COVID cases are increasing again in Colorado and many parts of the U.S., raising fears of another difficult winter.
At least 35 states have seen daily COVID cases trend upward over the past two weeks, according to Johns Hopkins University.
Ninety-five percent of Colorado's ICU beds are now full. The Department of Health says nearly 40% of hospitals in the state are expected to experience staffing shortages within a week.
"We still want to provide the very best care to our patients but that's just a little more difficult in these trying times," ICU nurse Traci Priebe said.
That is why Polis has called for 500 additional beds and activated the state's crisis standards of care. That move gives hospitals flexibility in allocating resources, including affecting the ratio of staff to patients.
As Colorado moves into the winter season, health care workers say they are committed to delivering care but would like some support.
"I think that everybody is obviously committed to doing the best we can and take care of patients, but I think there's also a sort of sense of wanting the community to step up," said Dr. Michelle Barron, the senior medical director of infection prevention at UCHealth.
To Barron and Priebe, "stepping up" means getting vaccinated. Eight of 10 eligible people in Colorado have received at least one dose of the vaccine, which is higher than the national average but three counties in Colorado are still under 40%.
About 80% of the state's more than 1,400 hospitalized COVID patients are unvaccinated.

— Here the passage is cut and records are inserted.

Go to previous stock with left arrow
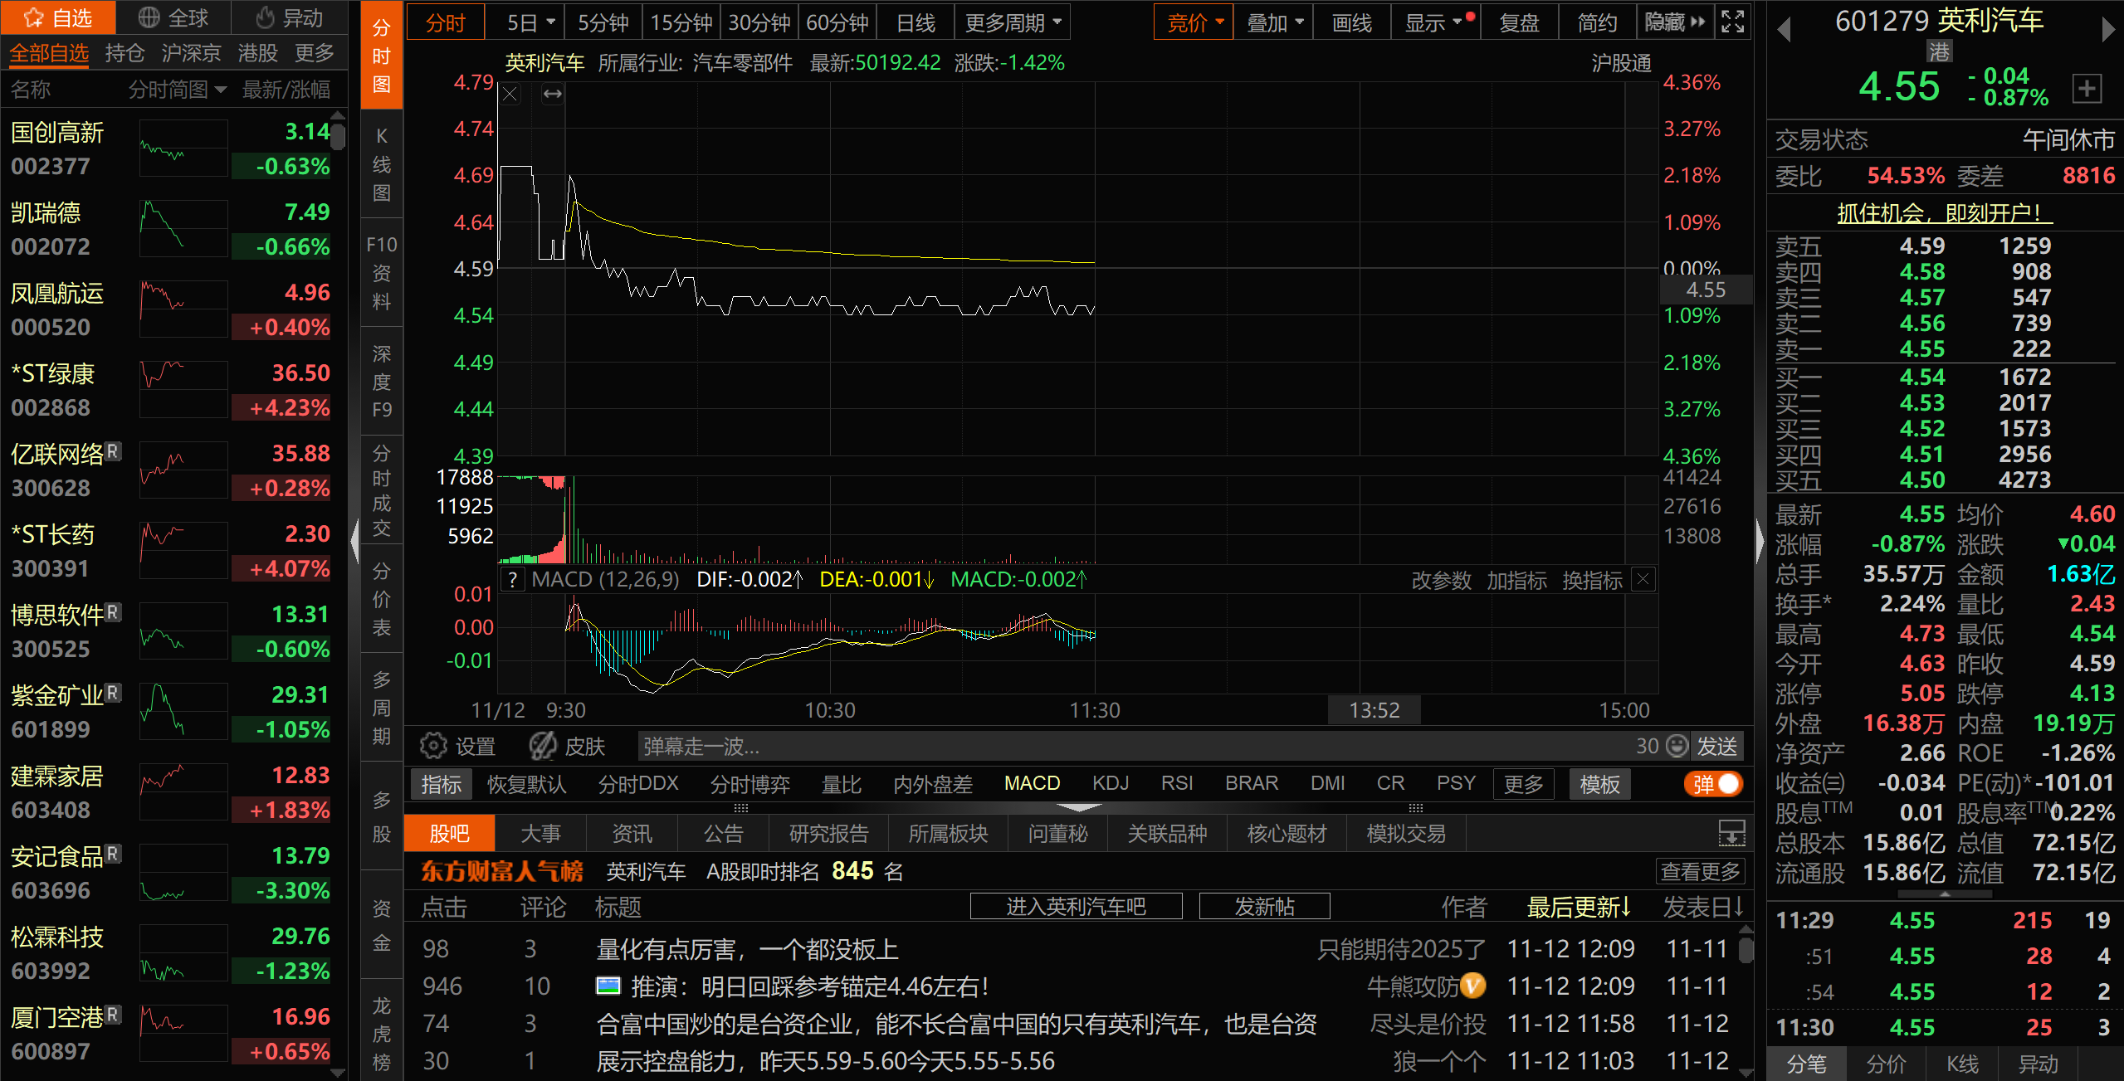The height and width of the screenshot is (1081, 2124). click(1784, 29)
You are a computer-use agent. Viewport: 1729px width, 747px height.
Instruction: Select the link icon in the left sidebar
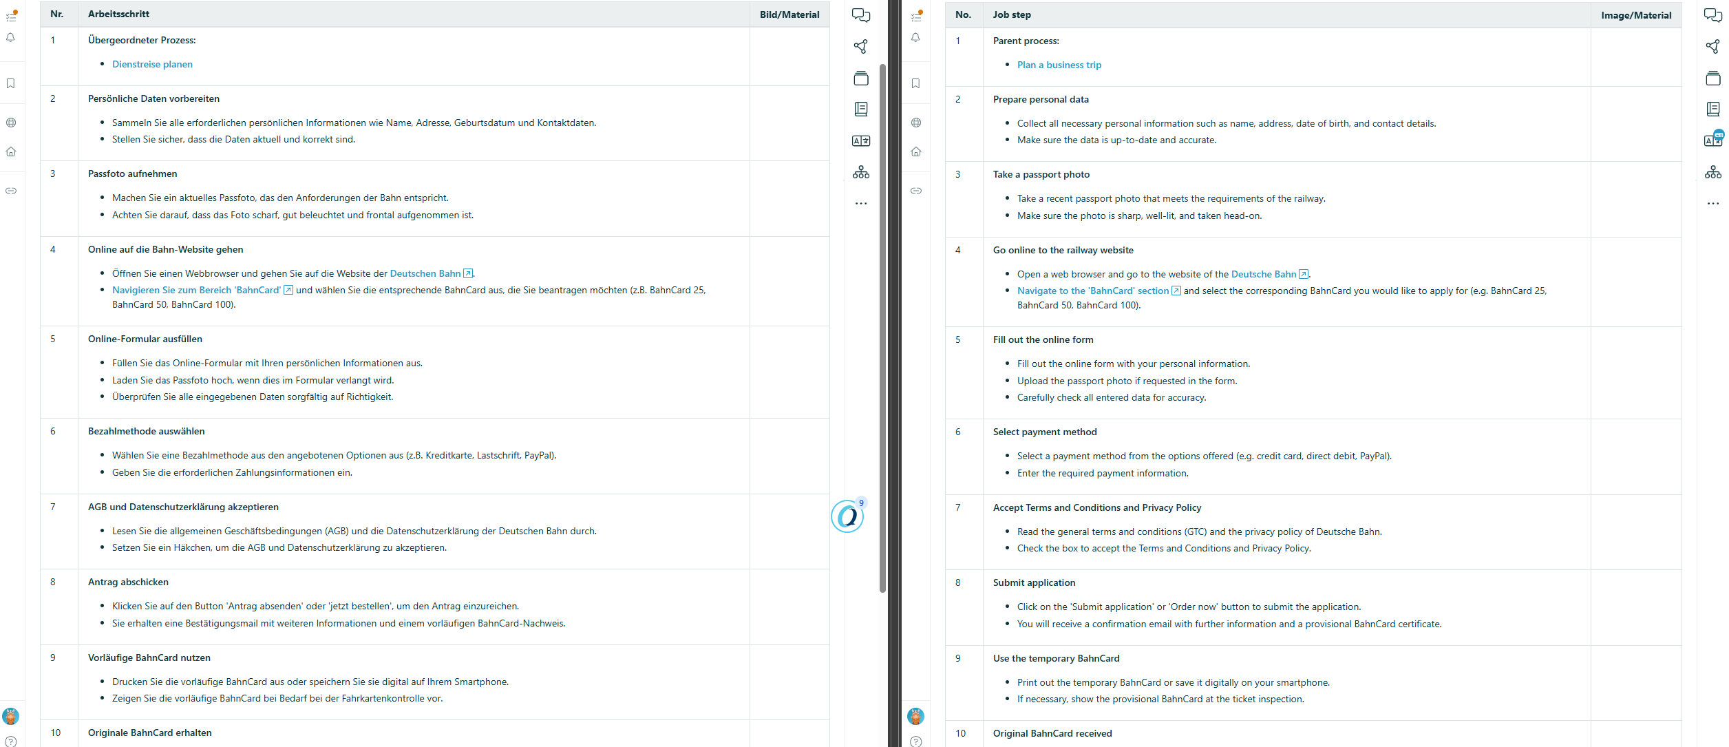pos(11,191)
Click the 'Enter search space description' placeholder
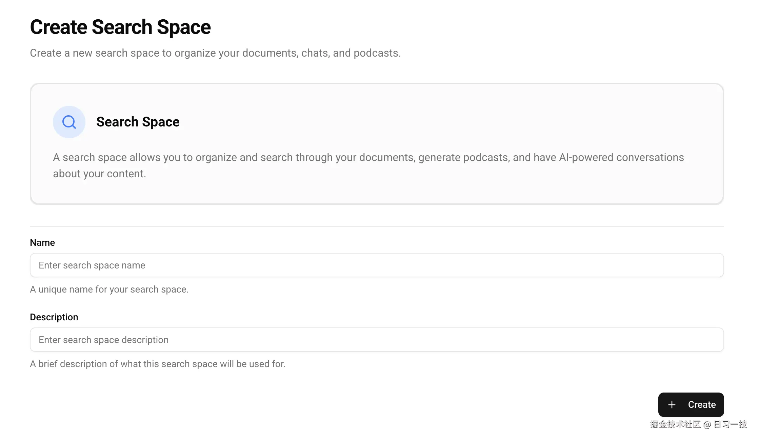758x440 pixels. click(x=103, y=340)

"There's been a high percentage of individuals vaccinated above the national average, but that means that 30 percent of people are still not vaccinated, which in the setting of the Delta variant means they're vulnerable," Barron said. "I think other places in the United States are starting to see sort of similar trends where I think we have this magical number in our heads that, 'Oh, once we reach X amount of vaccination, we're good' and clearly, that's not the case."